De acordo com a advogada do Coletivo Flor de Urucum, Renata Maia, o superintendente Eestadual do Ibama informou na reunião de ontem que acompanha o processo de licenciamento, realizado em Brasília, e sinalizou que ele não será levado adiante. Um dos principais argumentos para isso seria a inviabilidade hídrica da usina, de acordo com a advogada. "O projeto iria consumir 100 mil litros de água por hora na região do Sertão Central. Mesmo que se construísse uma adutora, não haveria disponibilidade hídrica", argumenta. 

Sem resposta
A reportagem entrou em contato com a sede do Ibama, em Brasília, para saber qual a situação atual do licenciamento do Projeto Santa Quitéria, mas foi informada de que o órgão não teria tempo de se posicionar ainda ontem, somente hoje. A superintendência estadual do Ibama também foi procurada, mas não respondeu às ligações até o fechamento desta matéria. A Galvani afirmou, em nota, que "o Projeto Santa Quitéria está em fase de licenciamento tanto no Ibama quanto na CNEN (Comissão Nacional de Energia Nuclear). O Consórcio entende que o tempo de análise é natural diante da complexidade e cuidados necessários para a implantação do empreendimento".
A empresa também disse que "estudos das secretarias e órgãos do Estado comprovam que o Açude Edson Queiroz tem capacidade para atender a demanda da comunidade e da indústria.
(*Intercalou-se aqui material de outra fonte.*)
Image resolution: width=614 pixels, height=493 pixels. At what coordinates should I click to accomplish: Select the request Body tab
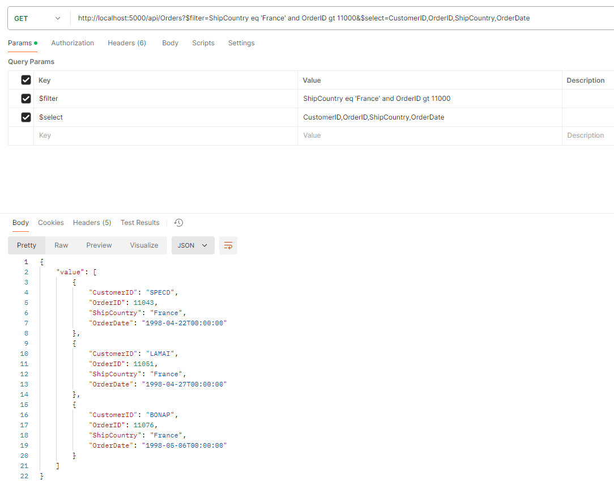[170, 43]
Na fase de operação, o abastecimento de água será feito através da instalação de uma adutora para captação de água no Açude". 

Processo
O processo de licenciamento do Projeto Santa Quitéria teve início em dezembro de 2010, junto ao Ibama. Desde então, a autarquia tem solicitado informações adicionais ao consórcio responsável pelo projeto. Já foram realizadas audiências públicas sobre a proposta, que também já conta com Estudo de Impacto Ambiental e Relatório de Impacto Ambiental (EIA/Rima). 
Para sair do papel, a usina de Itataia precisa de um investimento da ordem de R$ 900 milhões. Seriam produzidas anualmente 1,6 mil toneladas de concentrado de urânio e 1 milhão de toneladas de derivados fosfatados, que seriam destinados à energia nuclear e à produção de ração animal e fertilizantes para o agronegócio.